Regardless of our inherent limitations, including a limited number of subjects, and a lack of HBV-genotypes or information on ART compliance, the present study provides evidence of stronger HBsAg declines in patients who respond to ART with an increase in CD4 counts. These data may indicate an influence of the immune status on HBsAg levels, adding to recent observations by others.
In summary, the HBsAg decline seen in HBV/HIV–co-infected patients seems to be associated with an improving immunological status.

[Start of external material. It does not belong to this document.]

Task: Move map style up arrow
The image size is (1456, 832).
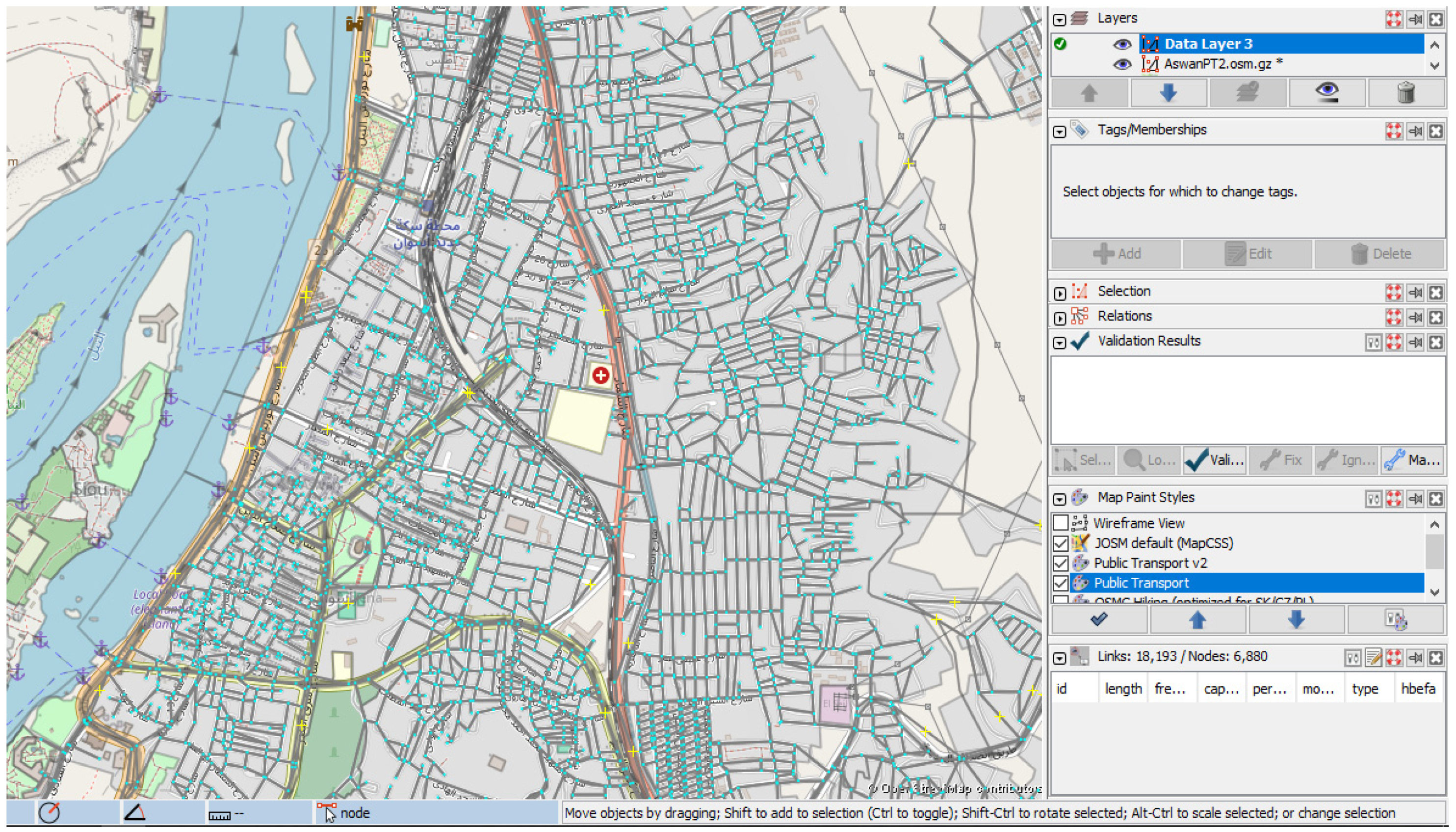Action: point(1197,619)
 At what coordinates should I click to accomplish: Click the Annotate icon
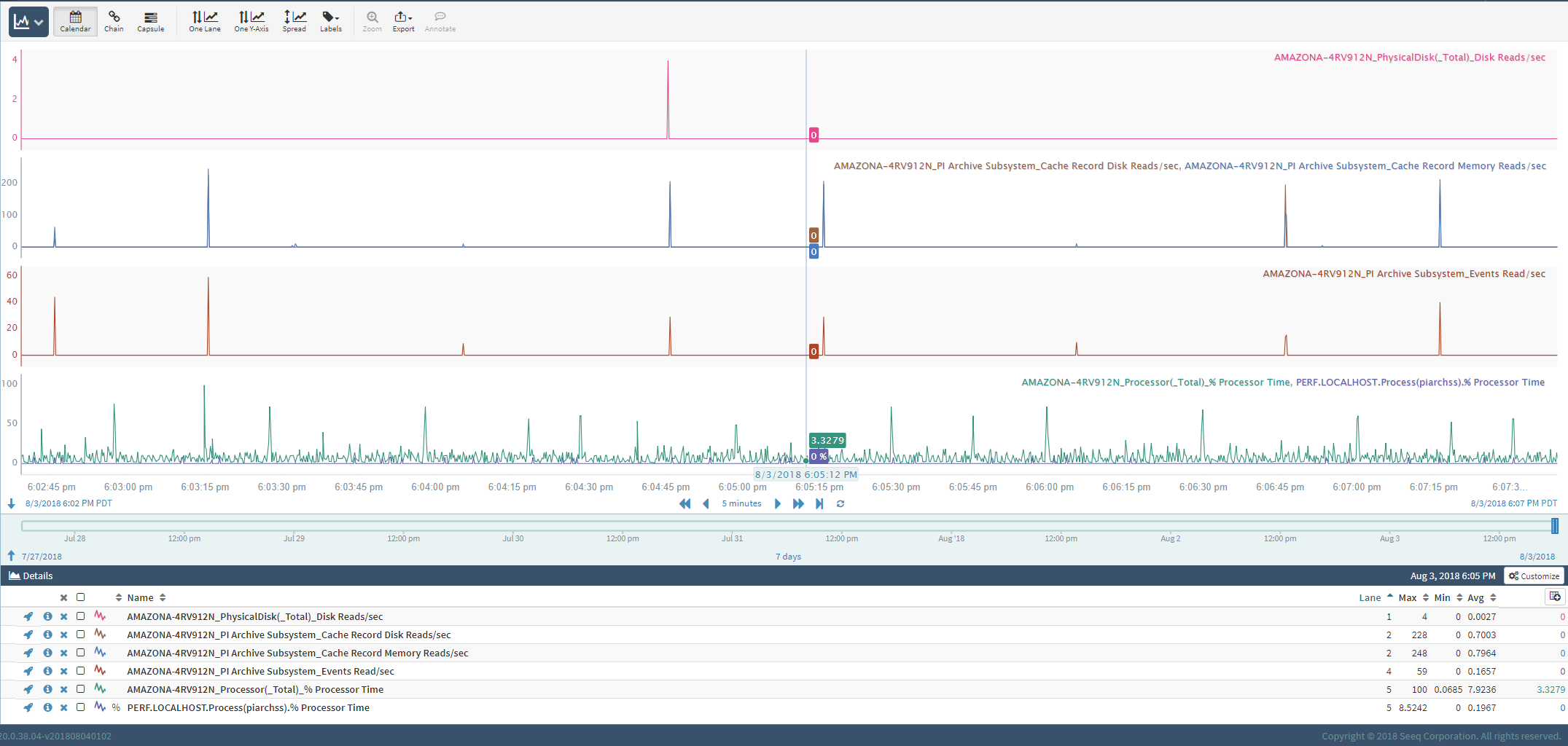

Successful ART resulting in full suppression of HBV and HIV, but also an increase in CD4 cells, may be necessary to induce stronger HBsAg declines, and may eventually lead to complete HBsAg loss.
Footnotes
Acknowledgments
This work was supported by a grant from the Deutsche Zentrum für Infektionsforschung.
Author Disclosure Statement
Jerzy Jaroszewicz gave lectures for Abbott, Roche and Gilead. Jürgen Rockstroh received grants, consultancy, pay for lectures, and/or board membership from Merck, Abbott, Bionor, BMS, Boehringer Ingelheim, Gilead, GSK, MSD, Novartis, Pfizer, Roche, Tibotec, and ViiV. Ingmar Mederacke received grants and/or pay for lectures from Abbott Diagnostics and Roche Diagnostics. Michael P. Manns received grants, consultancy, pay for lectures, and/or board membership from Roche, BMS, Gilead, Novartis, GSK, and Merck. Heiner Wedemeyer received grants, consultancy, pay for lectures, and/or board membership from Gilead, BMS, Novartis, Roche, and Merck. Markus Cornberg received grants, consultancy, pay for lectures, and/or board membership from Gilead, BMS, Novartis, and Roche. Karsten Wursthorn received grants, consultancy, pay for lectures, and/or board membership for Roche Pharma, Roche Diagnostics, Novartis Pharma, Gilead, and BMS. The other authors have nothing to disclose.